» **Exercise brief**: What follows is data; output all of it exactly as given.

+++

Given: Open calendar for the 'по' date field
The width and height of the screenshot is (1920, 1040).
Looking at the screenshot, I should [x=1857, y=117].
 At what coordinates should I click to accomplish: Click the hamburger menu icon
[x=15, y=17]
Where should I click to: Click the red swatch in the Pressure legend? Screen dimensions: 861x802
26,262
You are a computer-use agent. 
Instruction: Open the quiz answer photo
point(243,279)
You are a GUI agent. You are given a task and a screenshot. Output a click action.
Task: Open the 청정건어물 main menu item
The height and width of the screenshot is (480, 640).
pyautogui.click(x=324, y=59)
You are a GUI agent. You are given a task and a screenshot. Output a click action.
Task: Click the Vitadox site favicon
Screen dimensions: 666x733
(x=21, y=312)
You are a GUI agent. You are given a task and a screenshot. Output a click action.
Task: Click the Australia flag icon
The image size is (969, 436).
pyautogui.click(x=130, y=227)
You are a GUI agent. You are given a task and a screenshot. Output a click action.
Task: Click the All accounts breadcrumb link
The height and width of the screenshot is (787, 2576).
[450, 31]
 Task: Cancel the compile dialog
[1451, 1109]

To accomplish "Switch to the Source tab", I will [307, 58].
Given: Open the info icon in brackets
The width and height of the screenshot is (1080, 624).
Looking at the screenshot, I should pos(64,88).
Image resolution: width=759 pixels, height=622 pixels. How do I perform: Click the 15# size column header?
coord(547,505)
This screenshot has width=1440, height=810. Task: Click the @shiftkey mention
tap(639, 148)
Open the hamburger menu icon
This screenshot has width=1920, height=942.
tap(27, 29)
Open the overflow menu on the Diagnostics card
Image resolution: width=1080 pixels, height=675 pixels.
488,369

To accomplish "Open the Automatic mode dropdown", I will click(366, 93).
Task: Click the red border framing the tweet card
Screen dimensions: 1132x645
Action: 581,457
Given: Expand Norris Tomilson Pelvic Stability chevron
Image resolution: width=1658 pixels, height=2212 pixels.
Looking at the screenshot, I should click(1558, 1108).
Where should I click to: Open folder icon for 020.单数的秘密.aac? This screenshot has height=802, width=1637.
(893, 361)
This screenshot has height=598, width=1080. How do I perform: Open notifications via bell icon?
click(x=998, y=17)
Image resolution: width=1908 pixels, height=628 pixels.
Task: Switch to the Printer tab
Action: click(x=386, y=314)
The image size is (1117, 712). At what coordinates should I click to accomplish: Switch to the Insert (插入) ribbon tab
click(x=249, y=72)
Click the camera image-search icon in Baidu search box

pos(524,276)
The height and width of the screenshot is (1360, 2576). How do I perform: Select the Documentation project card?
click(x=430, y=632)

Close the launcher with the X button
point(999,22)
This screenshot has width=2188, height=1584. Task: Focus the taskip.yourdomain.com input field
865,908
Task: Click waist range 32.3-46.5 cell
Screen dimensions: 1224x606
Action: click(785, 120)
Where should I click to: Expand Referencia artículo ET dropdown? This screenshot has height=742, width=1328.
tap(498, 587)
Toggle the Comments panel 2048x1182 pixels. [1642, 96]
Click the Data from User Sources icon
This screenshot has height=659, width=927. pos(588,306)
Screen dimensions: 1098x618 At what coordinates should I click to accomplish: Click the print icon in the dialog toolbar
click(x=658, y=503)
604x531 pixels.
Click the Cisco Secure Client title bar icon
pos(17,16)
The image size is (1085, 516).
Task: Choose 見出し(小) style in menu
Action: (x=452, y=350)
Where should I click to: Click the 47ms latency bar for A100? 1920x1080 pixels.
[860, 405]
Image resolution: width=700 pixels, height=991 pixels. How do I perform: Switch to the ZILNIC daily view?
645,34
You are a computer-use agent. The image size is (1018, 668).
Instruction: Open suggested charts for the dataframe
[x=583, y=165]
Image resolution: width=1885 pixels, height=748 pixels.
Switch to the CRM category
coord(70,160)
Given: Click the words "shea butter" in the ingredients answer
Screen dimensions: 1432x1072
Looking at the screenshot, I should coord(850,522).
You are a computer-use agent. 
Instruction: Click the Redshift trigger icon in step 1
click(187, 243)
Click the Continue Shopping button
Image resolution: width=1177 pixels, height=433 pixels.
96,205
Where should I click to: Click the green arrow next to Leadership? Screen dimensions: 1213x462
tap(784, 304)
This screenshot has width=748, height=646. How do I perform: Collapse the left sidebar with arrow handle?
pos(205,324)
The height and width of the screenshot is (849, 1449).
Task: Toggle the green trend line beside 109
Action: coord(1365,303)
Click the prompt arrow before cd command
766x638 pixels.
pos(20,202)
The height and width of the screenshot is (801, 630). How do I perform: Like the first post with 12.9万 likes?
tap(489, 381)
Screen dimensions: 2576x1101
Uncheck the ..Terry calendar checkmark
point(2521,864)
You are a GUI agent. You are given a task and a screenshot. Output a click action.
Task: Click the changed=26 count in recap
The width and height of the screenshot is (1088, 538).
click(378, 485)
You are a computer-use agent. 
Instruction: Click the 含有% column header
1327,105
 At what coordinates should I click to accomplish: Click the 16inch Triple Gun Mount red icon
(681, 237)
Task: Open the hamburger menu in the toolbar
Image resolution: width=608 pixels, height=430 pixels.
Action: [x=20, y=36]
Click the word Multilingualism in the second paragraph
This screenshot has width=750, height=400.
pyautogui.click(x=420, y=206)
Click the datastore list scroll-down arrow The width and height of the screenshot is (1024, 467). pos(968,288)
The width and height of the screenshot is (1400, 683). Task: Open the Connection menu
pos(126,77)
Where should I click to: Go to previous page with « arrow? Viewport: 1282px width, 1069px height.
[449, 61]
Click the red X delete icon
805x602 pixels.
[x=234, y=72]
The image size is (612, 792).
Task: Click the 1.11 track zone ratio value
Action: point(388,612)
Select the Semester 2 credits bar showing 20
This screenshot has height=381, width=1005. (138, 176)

+++

» **Answer to this problem**:
Given: Open calendar for the 'по' date field
The width and height of the screenshot is (1920, 1040).
Looking at the screenshot, I should [x=1857, y=117].
 At what coordinates should I click to accomplish: Click the hamburger menu icon
[x=15, y=17]
Where should I click to: Click the red swatch in the Pressure legend? Screen dimensions: 861x802
26,262
You are a computer-use agent. 
Instruction: Open the quiz answer photo
point(243,279)
You are a GUI agent. You are given a task and a screenshot. Output a click action.
Task: Open the 청정건어물 main menu item
The height and width of the screenshot is (480, 640).
pyautogui.click(x=324, y=59)
You are a GUI agent. You are given a task and a screenshot. Output a click action.
Task: Click the Vitadox site favicon
Screen dimensions: 666x733
(x=21, y=312)
You are a GUI agent. You are given a task and a screenshot. Output a click action.
Task: Click the Australia flag icon
The image size is (969, 436).
pyautogui.click(x=130, y=227)
You are a GUI agent. You are given a task and a screenshot. Output a click action.
Task: Click the All accounts breadcrumb link
The height and width of the screenshot is (787, 2576).
[450, 31]
 Task: Cancel the compile dialog
[1451, 1109]

To accomplish "Switch to the Source tab", I will [307, 58].
Given: Open the info icon in brackets
The width and height of the screenshot is (1080, 624).
Looking at the screenshot, I should pos(64,88).
Image resolution: width=759 pixels, height=622 pixels. How do I perform: Click the 15# size column header?
coord(547,505)
This screenshot has width=1440, height=810. Task: Click the @shiftkey mention
tap(639, 148)
Open the hamburger menu icon
This screenshot has width=1920, height=942.
tap(27, 29)
Open the overflow menu on the Diagnostics card
Image resolution: width=1080 pixels, height=675 pixels.
488,369

To accomplish "Open the Automatic mode dropdown", I will click(366, 93).
Task: Click the red border framing the tweet card
Screen dimensions: 1132x645
Action: 581,457
Given: Expand Norris Tomilson Pelvic Stability chevron
Image resolution: width=1658 pixels, height=2212 pixels.
Looking at the screenshot, I should click(1558, 1108).
Where should I click to: Open folder icon for 020.单数的秘密.aac? This screenshot has height=802, width=1637.
(893, 361)
This screenshot has height=598, width=1080. How do I perform: Open notifications via bell icon?
click(x=998, y=17)
Image resolution: width=1908 pixels, height=628 pixels.
Task: Switch to the Printer tab
Action: click(x=386, y=314)
The image size is (1117, 712). At what coordinates should I click to accomplish: Switch to the Insert (插入) ribbon tab
click(x=249, y=72)
Click the camera image-search icon in Baidu search box

pos(524,276)
The height and width of the screenshot is (1360, 2576). How do I perform: Select the Documentation project card?
click(x=430, y=632)

Close the launcher with the X button
point(999,22)
This screenshot has width=2188, height=1584. Task: Focus the taskip.yourdomain.com input field
865,908
Task: Click waist range 32.3-46.5 cell
Screen dimensions: 1224x606
Action: click(785, 120)
Where should I click to: Expand Referencia artículo ET dropdown? This screenshot has height=742, width=1328.
tap(498, 587)
Toggle the Comments panel 2048x1182 pixels. [1642, 96]
Click the Data from User Sources icon
This screenshot has height=659, width=927. pos(588,306)
Screen dimensions: 1098x618 At what coordinates should I click to accomplish: Click the print icon in the dialog toolbar
click(x=658, y=503)
604x531 pixels.
Click the Cisco Secure Client title bar icon
pos(17,16)
The image size is (1085, 516).
Task: Choose 見出し(小) style in menu
Action: (x=452, y=350)
Where should I click to: Click the 47ms latency bar for A100? 1920x1080 pixels.
[860, 405]
Image resolution: width=700 pixels, height=991 pixels. How do I perform: Switch to the ZILNIC daily view?
645,34
You are a computer-use agent. The image size is (1018, 668).
Instruction: Open suggested charts for the dataframe
[x=583, y=165]
Image resolution: width=1885 pixels, height=748 pixels.
Switch to the CRM category
coord(70,160)
Given: Click the words "shea butter" in the ingredients answer
Screen dimensions: 1432x1072
Looking at the screenshot, I should coord(850,522).
You are a computer-use agent. 
Instruction: Click the Redshift trigger icon in step 1
click(187, 243)
Click the Continue Shopping button
Image resolution: width=1177 pixels, height=433 pixels.
96,205
Where should I click to: Click the green arrow next to Leadership? Screen dimensions: 1213x462
tap(784, 304)
This screenshot has width=748, height=646. How do I perform: Collapse the left sidebar with arrow handle?
pos(205,324)
The height and width of the screenshot is (849, 1449).
Task: Toggle the green trend line beside 109
Action: coord(1365,303)
Click the prompt arrow before cd command
766x638 pixels.
pos(20,202)
The height and width of the screenshot is (801, 630). How do I perform: Like the first post with 12.9万 likes?
tap(489, 381)
Screen dimensions: 2576x1101
Uncheck the ..Terry calendar checkmark
point(2521,864)
You are a GUI agent. You are given a task and a screenshot. Output a click action.
Task: Click the changed=26 count in recap
The width and height of the screenshot is (1088, 538).
click(378, 485)
You are a computer-use agent. 
Instruction: Click the 含有% column header
1327,105
 At what coordinates should I click to accomplish: Click the 16inch Triple Gun Mount red icon
(681, 237)
Task: Open the hamburger menu in the toolbar
Image resolution: width=608 pixels, height=430 pixels.
Action: [x=20, y=36]
Click the word Multilingualism in the second paragraph
This screenshot has width=750, height=400.
pyautogui.click(x=420, y=206)
Click the datastore list scroll-down arrow The width and height of the screenshot is (1024, 467). pos(968,288)
The width and height of the screenshot is (1400, 683). Task: Open the Connection menu
pos(126,77)
Where should I click to: Go to previous page with « arrow? Viewport: 1282px width, 1069px height.
[449, 61]
Click the red X delete icon
805x602 pixels.
[x=234, y=72]
The image size is (612, 792).
Task: Click the 1.11 track zone ratio value
Action: point(388,612)
Select the Semester 2 credits bar showing 20
This screenshot has height=381, width=1005. (138, 176)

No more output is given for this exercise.